### Records for the exercise

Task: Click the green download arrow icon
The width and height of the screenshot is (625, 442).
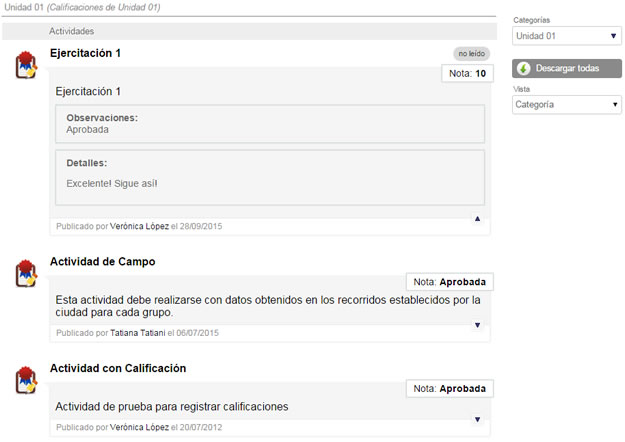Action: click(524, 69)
--
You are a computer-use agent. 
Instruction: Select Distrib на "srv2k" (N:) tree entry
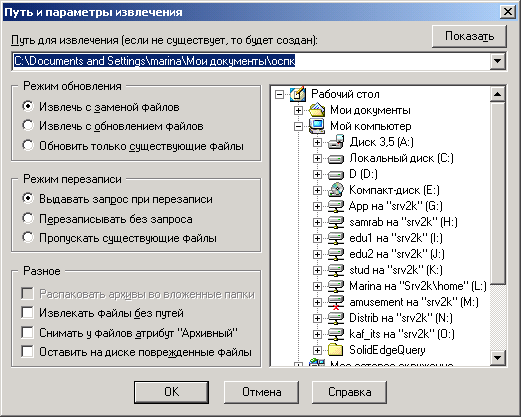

### Task directions
Copy the records from the line containing "You are a computer-use agent." through the line containing "Instruction: Select Distrib", substituting "folder entry" for "tree entry" and leaving everything else as it is.

### Final result
You are a computer-use agent. 
Instruction: Select Distrib на "srv2k" (N:) folder entry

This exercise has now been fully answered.